1981 – After discussing the coastal region of Tuscany with his cousin and following the acrimonious separation from his brother, Lodovico Antinori founds the Ornellaia Estate in Bolgheri.
1985 – The first vintage is harvested, which is released to the market in 1988
2002 – After financial difficulties, Antinori sells the estate to Robert Mondavi, who in turn divests 50% of the estate to the Frescobaldi Family.
2005 – When Robert Mondavi Estates is sold to Constellation Brands, the remaining 50% of Ornellaia is sold to the Frescobaldis.

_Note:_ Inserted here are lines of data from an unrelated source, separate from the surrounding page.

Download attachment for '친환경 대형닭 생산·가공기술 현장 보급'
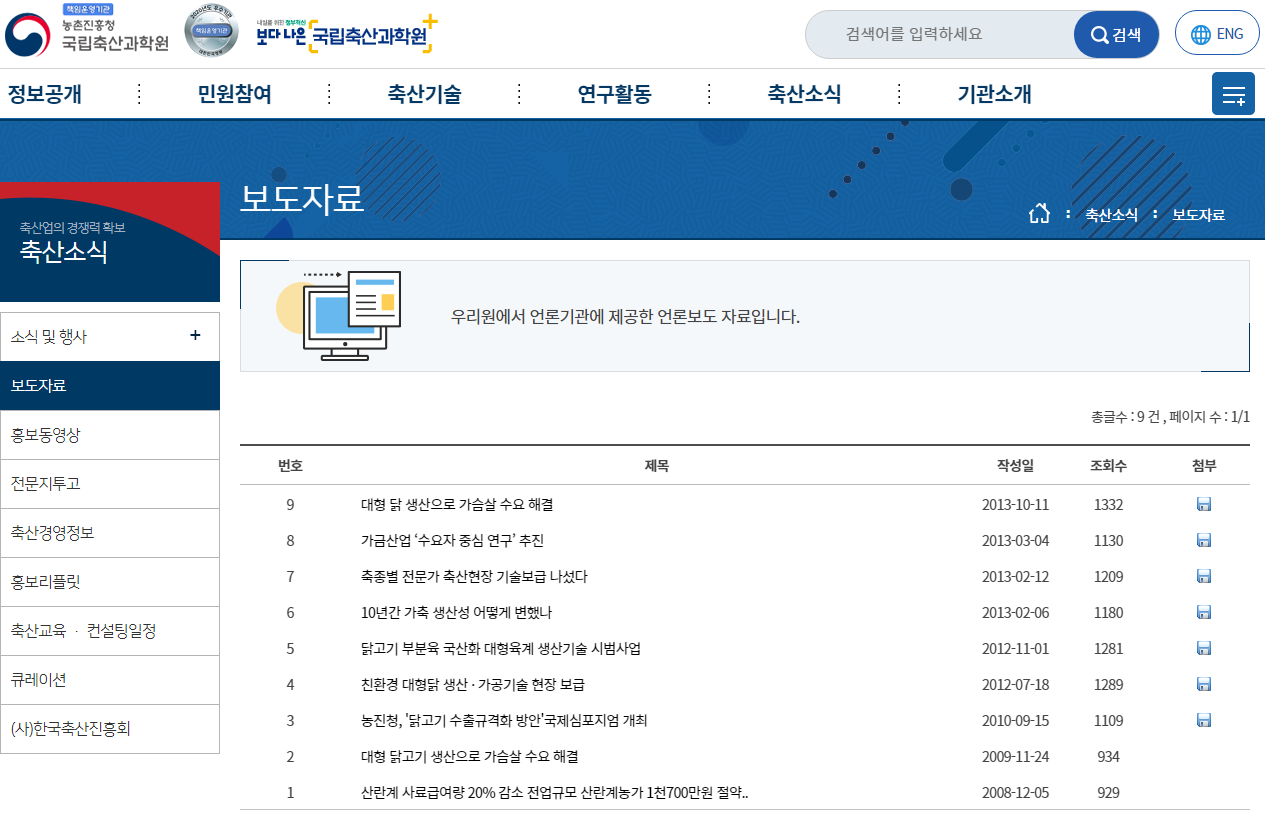The height and width of the screenshot is (824, 1265). 1203,684
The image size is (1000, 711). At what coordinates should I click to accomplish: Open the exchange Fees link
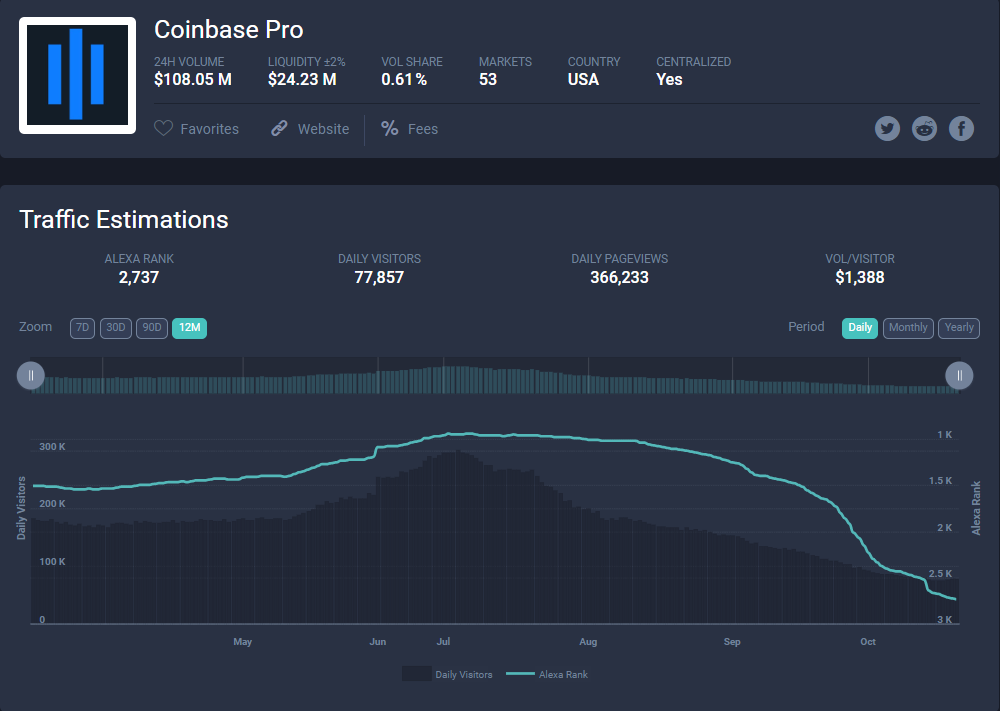(x=422, y=129)
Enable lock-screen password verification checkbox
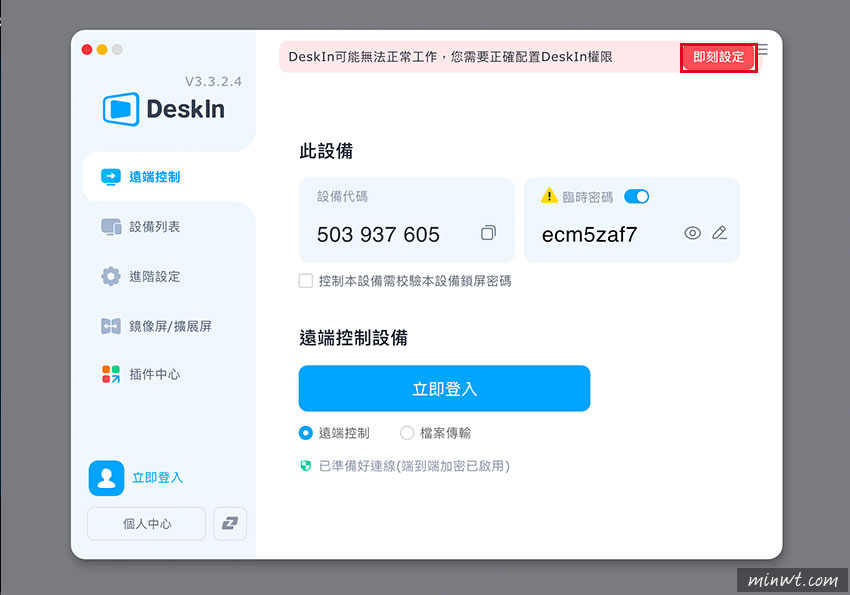 click(x=306, y=281)
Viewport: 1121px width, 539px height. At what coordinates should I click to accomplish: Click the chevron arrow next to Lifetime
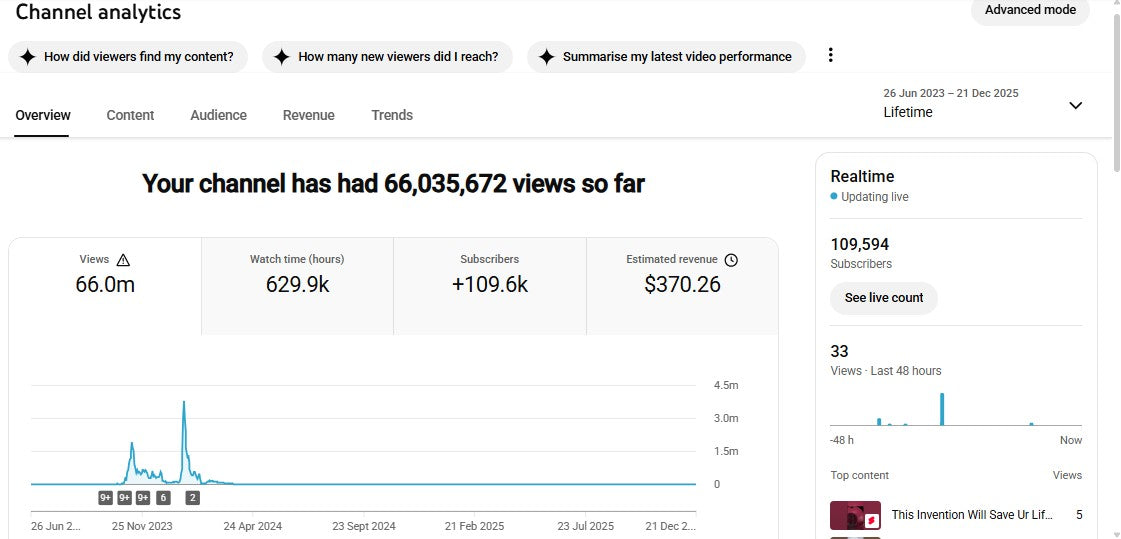1075,105
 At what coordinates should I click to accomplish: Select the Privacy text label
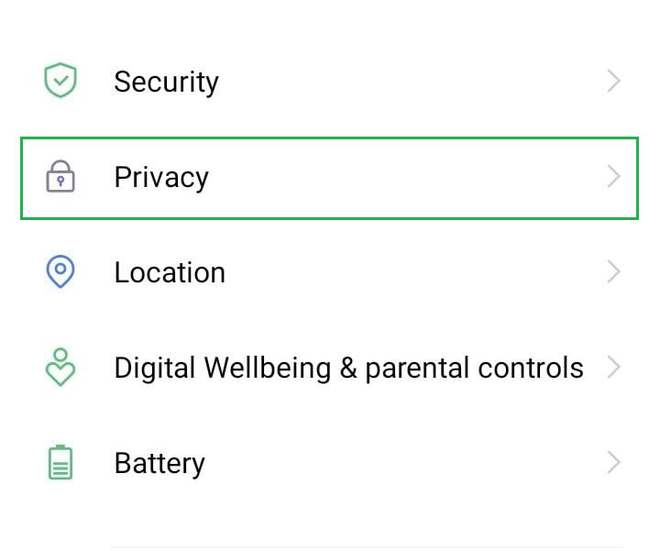pos(161,178)
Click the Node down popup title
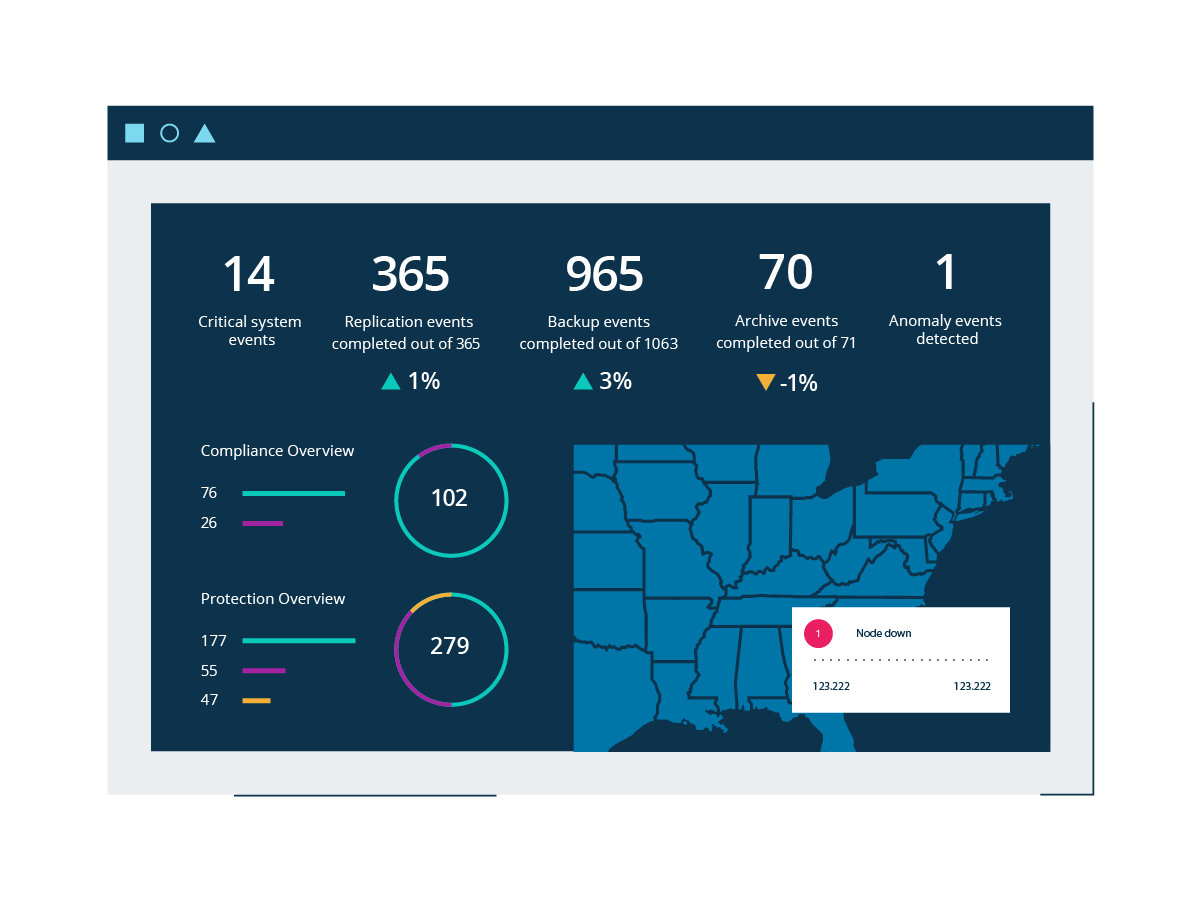 pyautogui.click(x=883, y=633)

Consultants have come and gone. Winemakers hired, fired, and retained. The ownership has been in flux. You would think such continuous upheaval would take its toll on the quality and vision of a premium wine estate, but that hasn’t been the case. In fact, in spite of the seemingly perpetual change, it’s easy to forget that the Frescobaldi family have been the sole owners of Ornellaia for over a decade and along with them, so too has winemaker Axel Heinz been a constant. The mission is simple: Create great wines with no compromises and Ornellaia is delivering.
Equally unexpected might be the notion of renewal, yet the changes at Ornellaia haven’t retarded the pace of innovation. In 2005, the new Bellaria vineyard was planted. In 2006, the estate completed the new barricaia cellar and also created its Vendemmia d’Artista labels that adorn 1 of 6 bottles of Ornellaia in each wooden case. These labels are colorful, vibrant artistic expressions of the vintage and are routinely auctioned at charity functions in support of the Arts.

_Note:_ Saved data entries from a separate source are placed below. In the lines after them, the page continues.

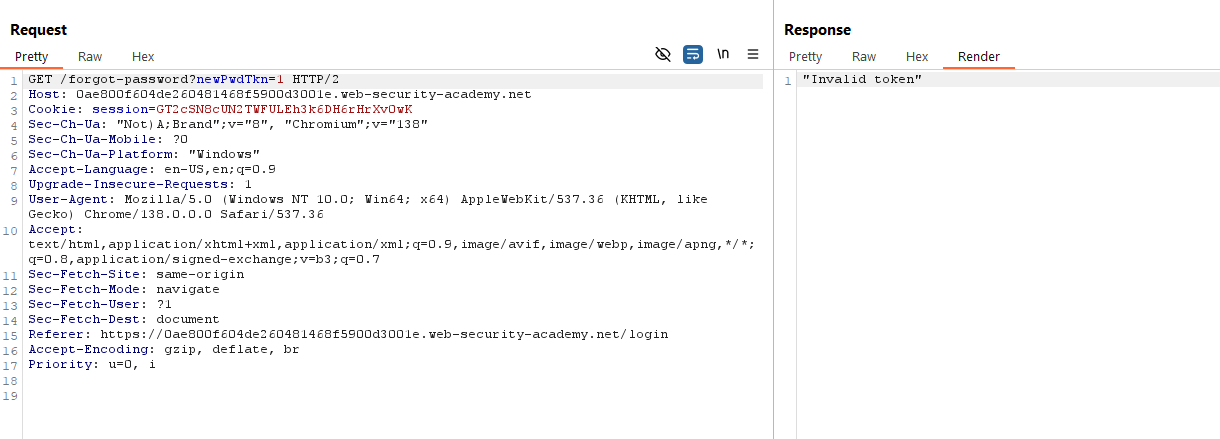This screenshot has height=439, width=1220.
Task: Toggle the blue line wrap icon
Action: click(693, 54)
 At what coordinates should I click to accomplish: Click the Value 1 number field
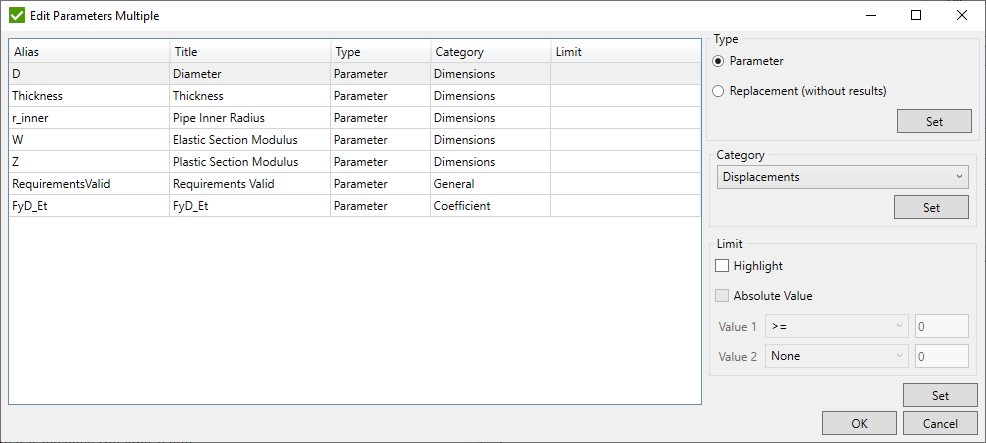coord(941,327)
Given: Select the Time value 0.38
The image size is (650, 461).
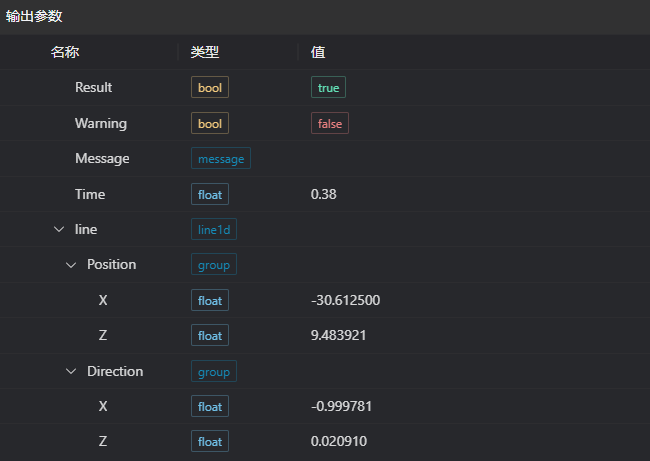Looking at the screenshot, I should (324, 194).
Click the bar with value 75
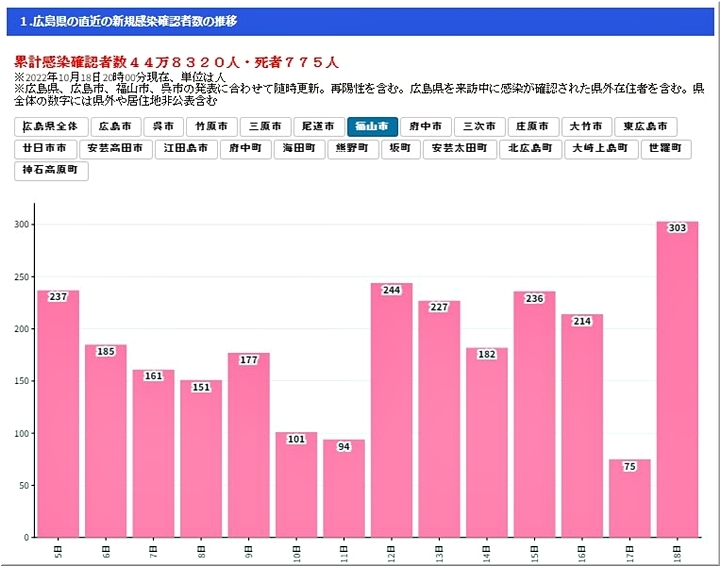Image resolution: width=720 pixels, height=566 pixels. coord(629,498)
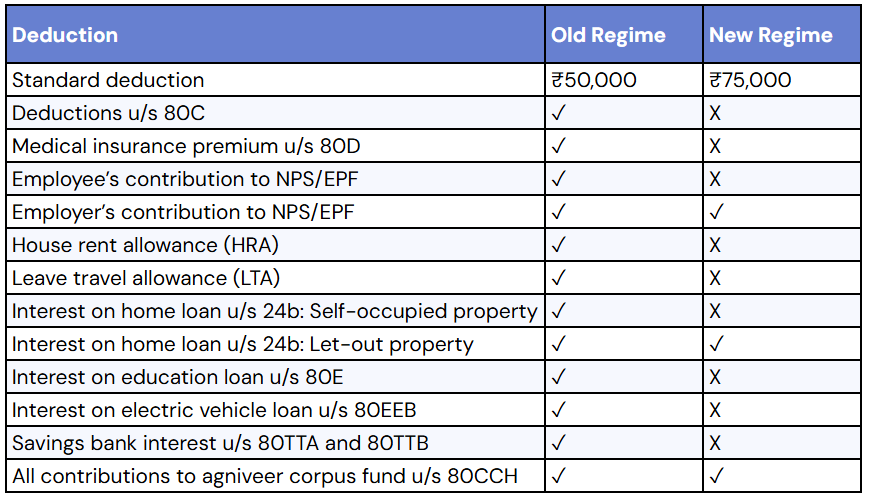This screenshot has width=869, height=497.
Task: Click New Regime X for Medical insurance premium
Action: pyautogui.click(x=715, y=146)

Today we’re focusing on the second wine of Ornellaia. I dislike the term “second” because it automatically implies and inferior wine. However, that is not necessarily the case. The Ornellaia Estate has been modeled after the Bordeaux Chateau since its inception. From simply creating a wine bearing only the estate name “Ornellaia” to creating a second wine in 1999: Le Serre Nuove dell’Ornellaia.

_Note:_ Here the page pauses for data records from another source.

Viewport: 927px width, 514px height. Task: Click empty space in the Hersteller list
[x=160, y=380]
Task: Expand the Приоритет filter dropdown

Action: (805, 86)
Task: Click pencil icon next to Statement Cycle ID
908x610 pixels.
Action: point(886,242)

Produced from the same vineyard sources as Ornellaia, Le Serre Nuove is produced primarily from the estate’s younger vineyards but is made with the same passion and attention to detail as Ornellaia. The 2013 Le Serre Nuove is a blend of 36% Cabernet, 32% Merlot, 20% Cabernet Franc and 12% Petit Verdot.
We decanted the wine for 45 minutes to allow the aromas develop. In the decanter the wine is a vibrant purple color that is nearly opaque. In the glass, there is a slight fade to violet at the rim of the bowl. The aromas are enticing and feature black plums, lavender, menthol and cedar. Elegant, long and polished on the palate, the flavors echo the nose but pick up some trace minerals and grilled meat. I loved this wine at Gambero Rosso (due bicchieri) and I still love it.
Le Serre Nuove is vinified in stainless steel and the varietals are then transferred separately to barriques for aging, 75% of which have been used for the previous vintage of Ornellaia and 25% of which are new. After 12 months aging separately, the wine was blended and then barrel aged for 3 additional months. 6 months bottle aging occurs before release. A poor man’s Ornellaia? That works for me, but there is nothing “second class” about this wine. 93 points. About $50.